Menteri Luar Negeri Retno Marsudi mengemukakan kalau hasrat penambahan hubungan kerja itu dengan memerhatikan kondisi keamanan saat ini, terlebih yang berlangsung di Marawi, Filipina.

“Oleh karenanya saya telah lakukan kontak dengan Menteri Luar Negeri Malaysia serta Filipina untuk tingkatkan hubungan kerja didalam pemberantasan terorisme, ” kata Retno di Istana Kepresidenan Jakarta, Kamis (8/6/2017).

Retno menyampaikan kalau penindakan terorisme tidak dapat dikerjakan sendiri.

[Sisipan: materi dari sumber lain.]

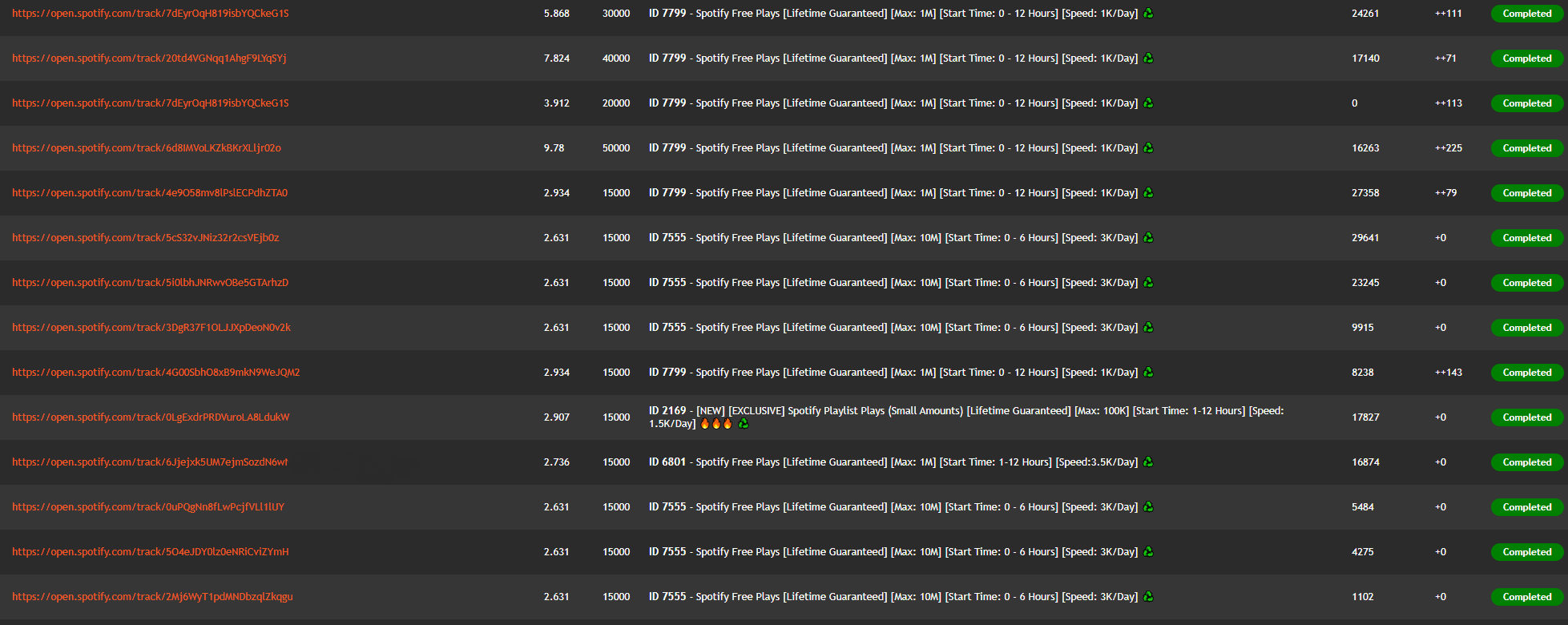Open the track link ending 0LgExdrPRDVuroLA8LdukW
1568x625 pixels.
[x=151, y=417]
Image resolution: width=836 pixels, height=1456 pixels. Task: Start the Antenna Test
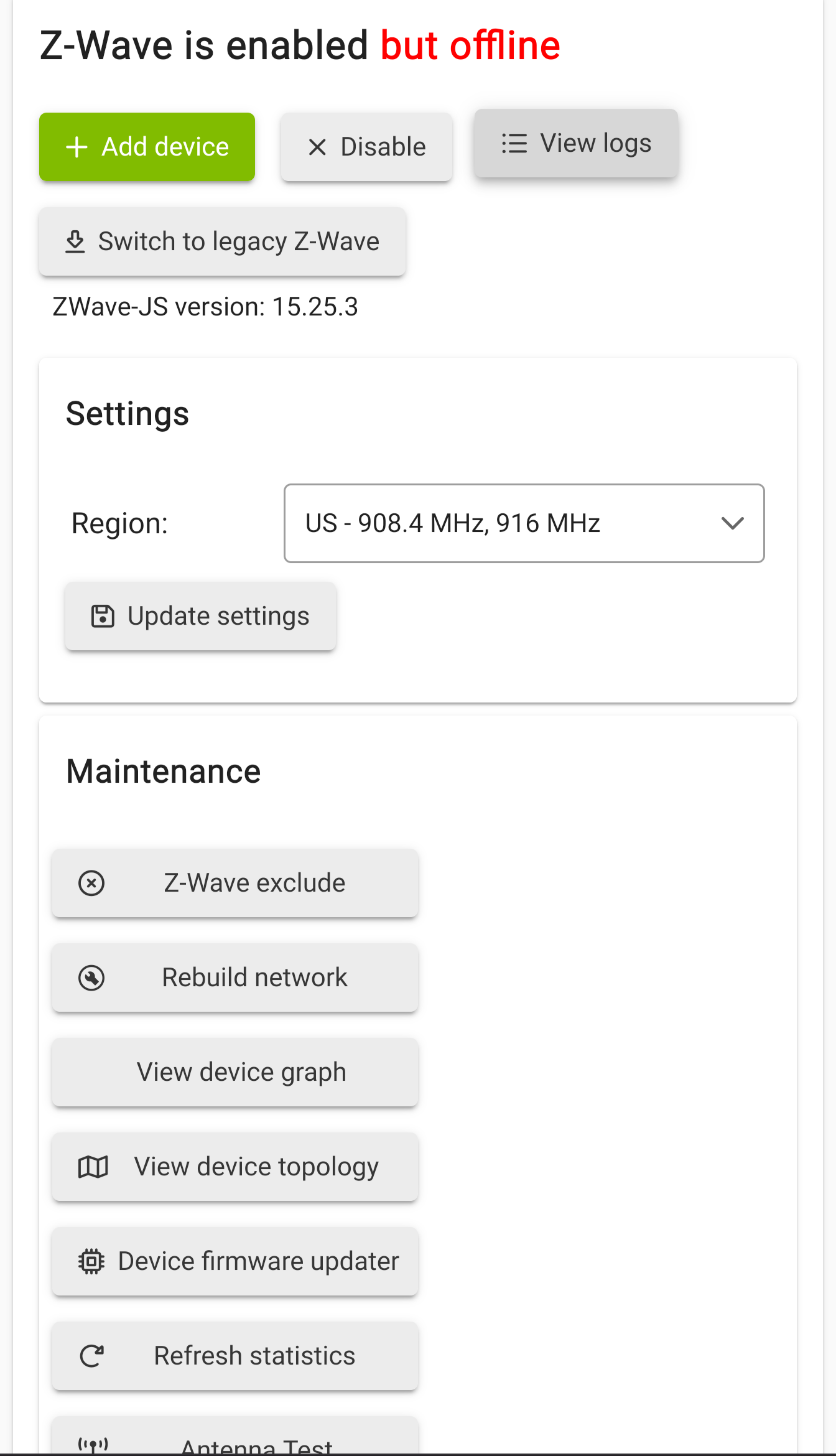235,1436
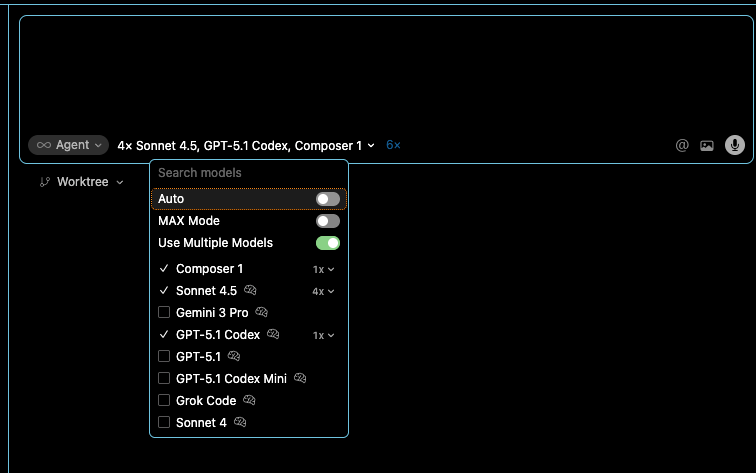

Butuh keterlibatan dari negara lain, mengingat lokasi perairan Filipina serta Malaysia sekian kali diganggu oleh tindakan grup yang berafiliasi dengan ISIS.

Masalah keamanan Warga Negara Indonesia di Filipina, Retno menerangkan keenambelas warga yang dievakuasi dari Marawi sudah tiba di Indonesia dengan selamat.

“Aspek perlindungan yang dari kami yaitu perlindungan pada warga negara Indonesia yang 16 orang itu telah kembali dengan selamat, ” kata Retno.